Started off chasing cigs around and had no trouble locating them just past the second sandbar, but getting them on the sabiki was something else entirely. Finally got two in the bucket as I see a glimpse of something big clearing the water chasing bait. Needless to say I was peddling instantly. I had both rods rigged up and out only to get one bait shredded and broke off on the other line. Not exactly the start I was hoping for...

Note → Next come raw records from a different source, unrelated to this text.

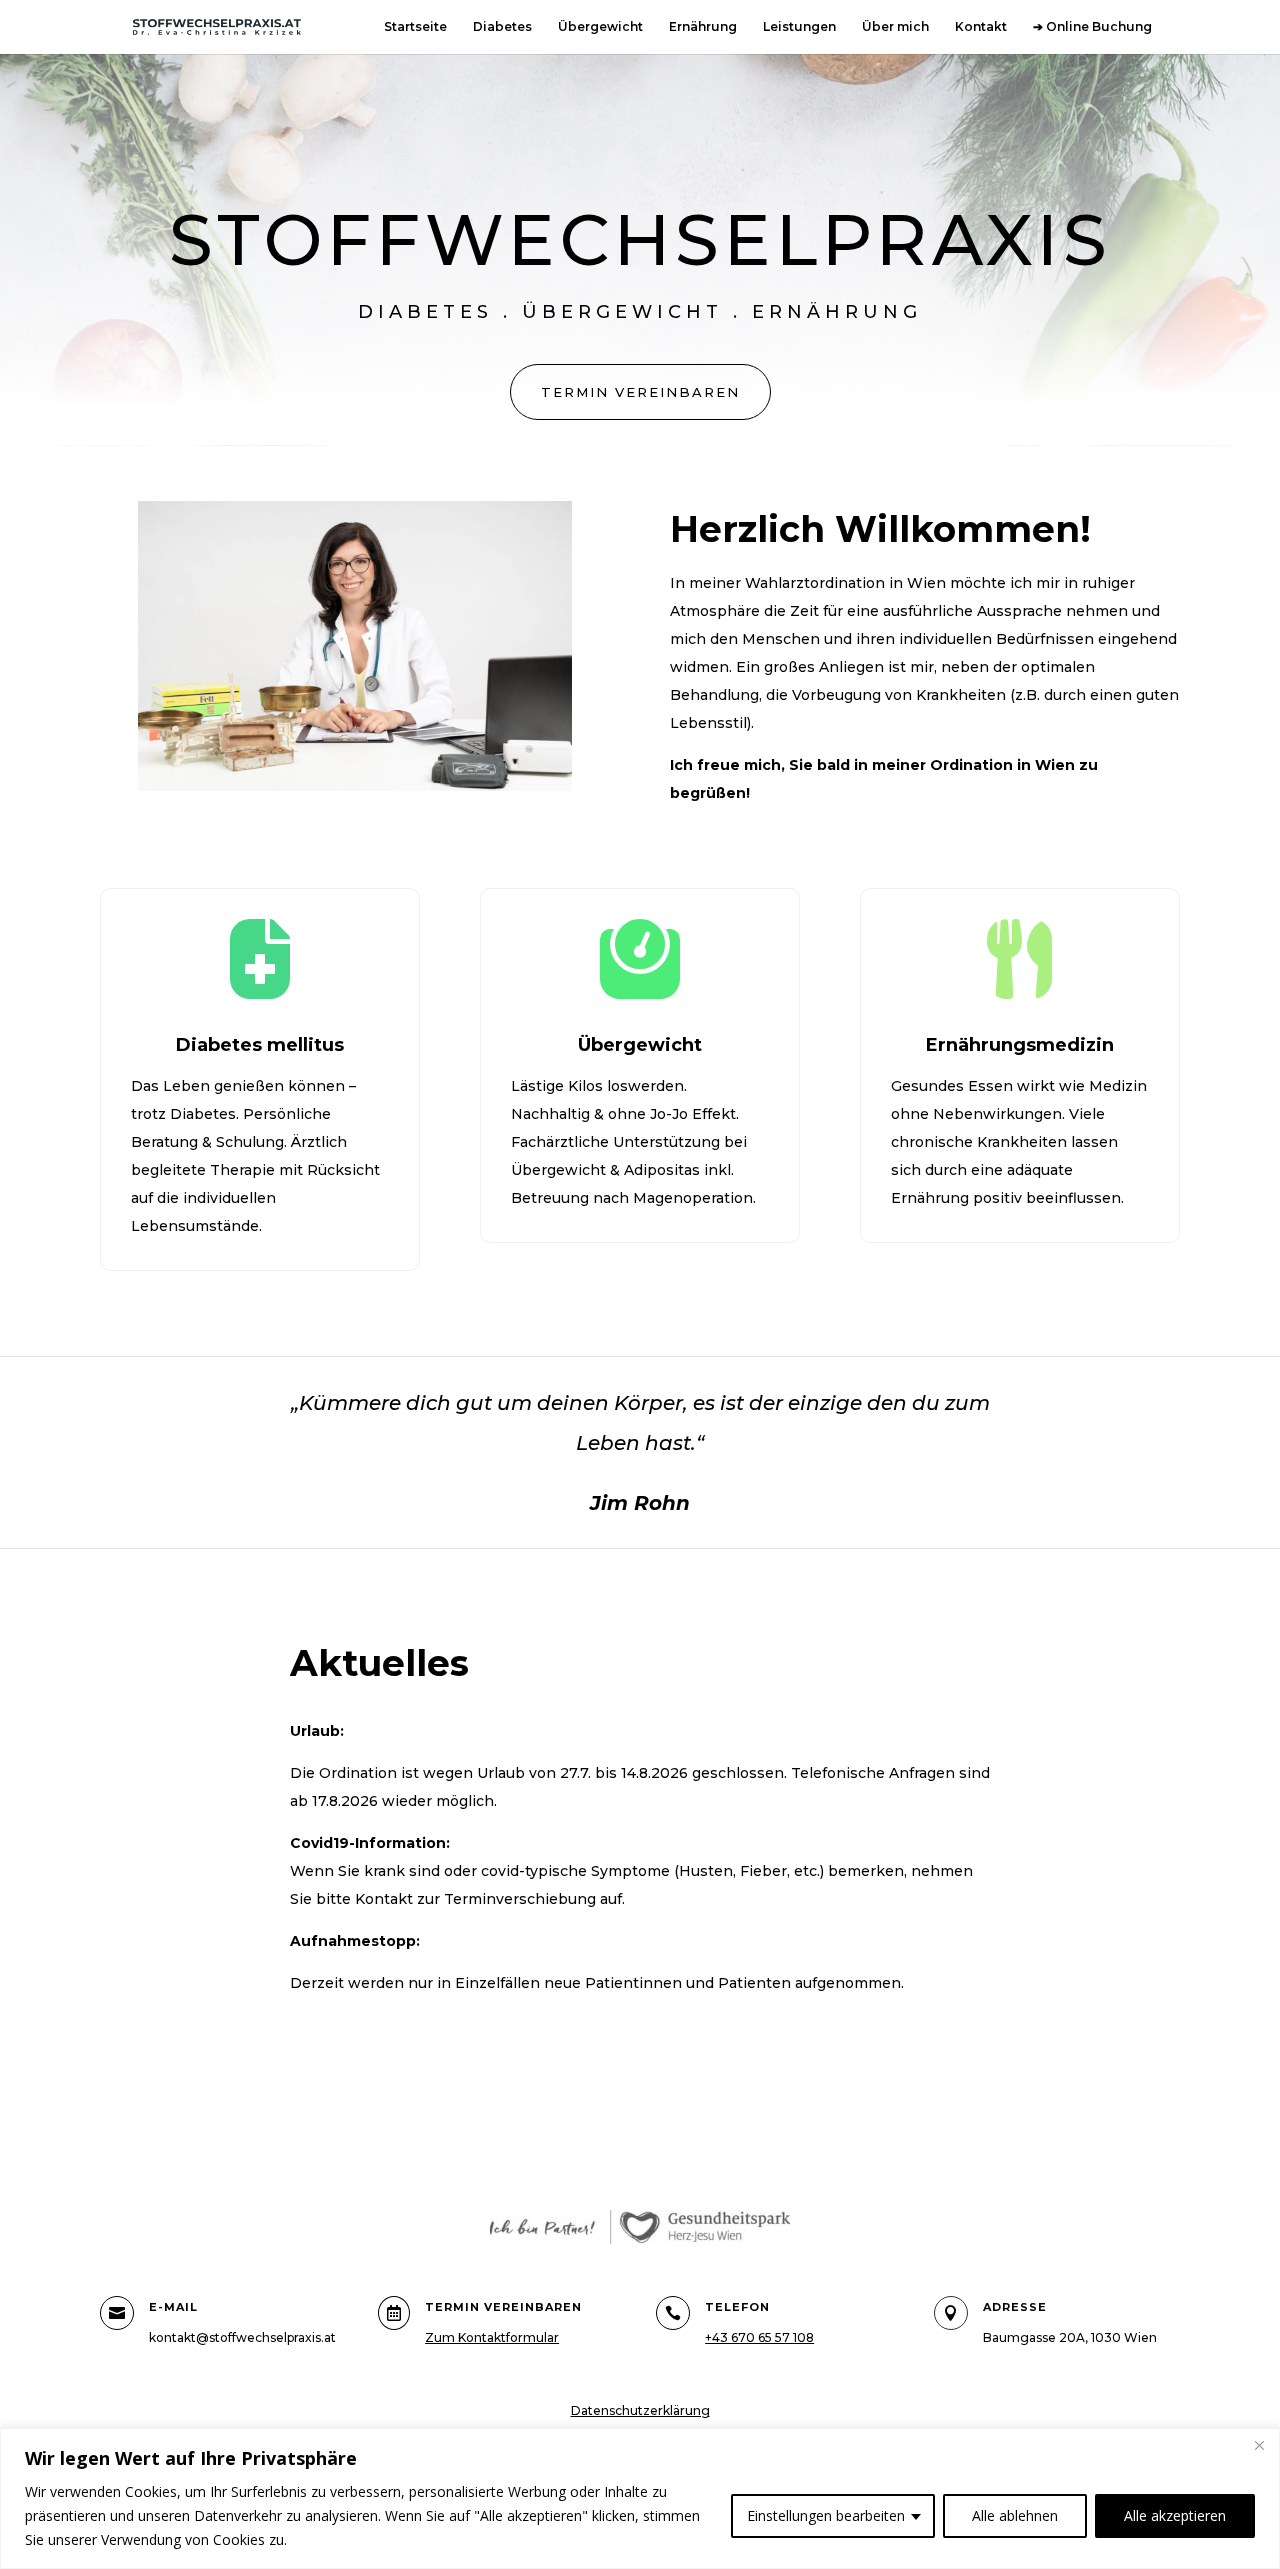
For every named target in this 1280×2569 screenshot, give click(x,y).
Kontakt (981, 27)
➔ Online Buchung (1092, 27)
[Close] (1259, 2445)
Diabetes (502, 27)
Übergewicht (600, 27)
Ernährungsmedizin (1020, 1045)
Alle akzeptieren (1175, 2515)
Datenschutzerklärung (640, 2410)
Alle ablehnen (1015, 2515)
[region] (640, 2498)
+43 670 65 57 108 (759, 2337)
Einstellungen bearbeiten (826, 2515)
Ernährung (703, 27)
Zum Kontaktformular (492, 2337)
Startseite (415, 27)
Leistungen (799, 27)
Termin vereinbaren (640, 392)
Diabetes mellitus (260, 1045)
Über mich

Back at the cigs and they were being much more cooperative. 8 in the bucket pretty fast, so I rig up both lines again and I'm off again.... With the whole school of cigs in tow right under me. I kept doing lazy ovals trying to run past more schools of cigs. 15 minutes in and my left rod bends over and the drag starts singing. I grab it and the right reel starts screaming. I'm thinking great! He hit both baits....


I decide to stay on the first rod and work him from there. Then I realize the drag had quieted and the other one is still screaming in the opposite direction.... A double??? Time to work fast. Put a lot of pressure on the left rod and worked him close to the yak and snagged the tail first pass by and flopped a nice Spanish on the deck, and dropped the rod back in the holder.

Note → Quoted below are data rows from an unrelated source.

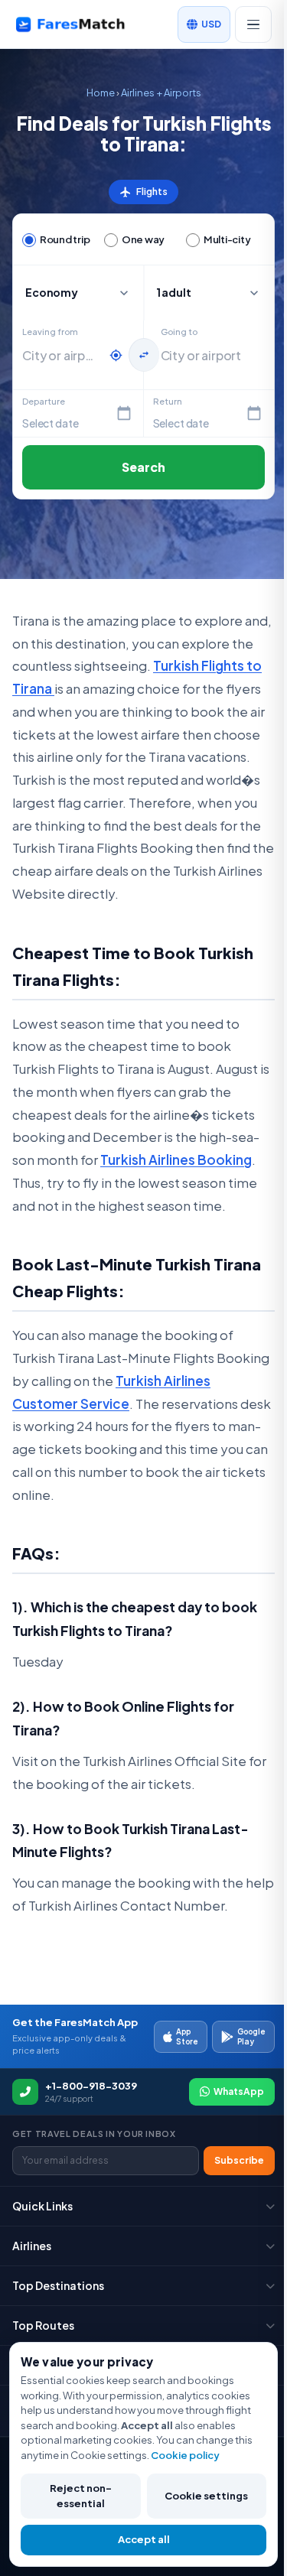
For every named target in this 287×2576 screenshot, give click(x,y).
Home (100, 92)
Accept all (144, 2539)
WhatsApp (239, 2091)
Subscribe (239, 2160)
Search (144, 467)
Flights (143, 192)
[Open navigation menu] (253, 24)
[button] (209, 292)
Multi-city (227, 239)
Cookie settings (206, 2496)
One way (143, 239)
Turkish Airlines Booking (176, 1159)
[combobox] (61, 355)
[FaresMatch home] (81, 24)
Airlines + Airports (161, 92)
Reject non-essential (81, 2495)
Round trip (65, 239)
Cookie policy (185, 2455)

I look at the right rod and there's about 15 strands of braid left on the spool. I've never seen that much shine coming from the spool, I adjusted the rudder and started peddling toward suspect number two and start praying he doesnt take off. I get enough ground made up to survive two more runs. I get him by the yak and flop him in too. My first double hook up and personal bests in the yak.


The Spanish went right into the front box of the PA like butter. The King decided not to go soo easily. He headbutted the front of the box and dropped to the deck again face first on my foot. He slides in easier on the second go round. Then it dawns on me there's a lot of red juice on the deck of my yellow yak... He got me... So off to shore and the ER for stiches. All in all a great day.


Spanish was 24" to the fork/4lbs 13oz and the King was 35.5 to the fork/11lbs 8oz.


Barrett


----------



## MrPhoShiz (Sep 22, 2010)

Awesome catch! Was out Sunday looking for kings but kept getting broken off.


----------



## Tres (May 8, 2010)

Nice report. That's a big spanish.


----------



## Kayak Rookie (Mar 15, 2011)

Nice catch hope your foot feel better.


----------



## Capt. Redbeard (May 19, 2010)

Great job B, Thats what I worry about every time I drop Specks into the kayak. I dont have a fish bag yet, probably cheaper than stitches though...:hurt:


----------



## pompanopete (Aug 5, 2009)

:thumbsup: Way to go man....


----------



## gaffy (Sep 24, 2008)

*Bleed em*

Forgive me if you have read me post something like this before:

On a decent sized king, work him (I know you were running out of line at one point but you got him close to the boat). Grab his tail fork and cut his gills. He will bleed out and die in less than a minute. 

Then, when you flop him in the boat, he won't be moving again. Stow him. He will taste better with the blood out early, rather than cleaning it out when you get him ready to cook.

You did good. Sorry, you had to hit the ER,

Gaffy


----------



## Foulhook (Apr 26, 2010)

Nice double man. That must have been exciting.


----------



## joe bag o donuts (Oct 23, 2007)

I'll one up ya. I have scars on my shin from a dead king. Wasn't paying attention and he slid right into my leg with his mouth wide open. Be careful. 
Thanks for the report


----------



## pompanopete (Aug 5, 2009)

Nice tip Gaffy... thanks


----------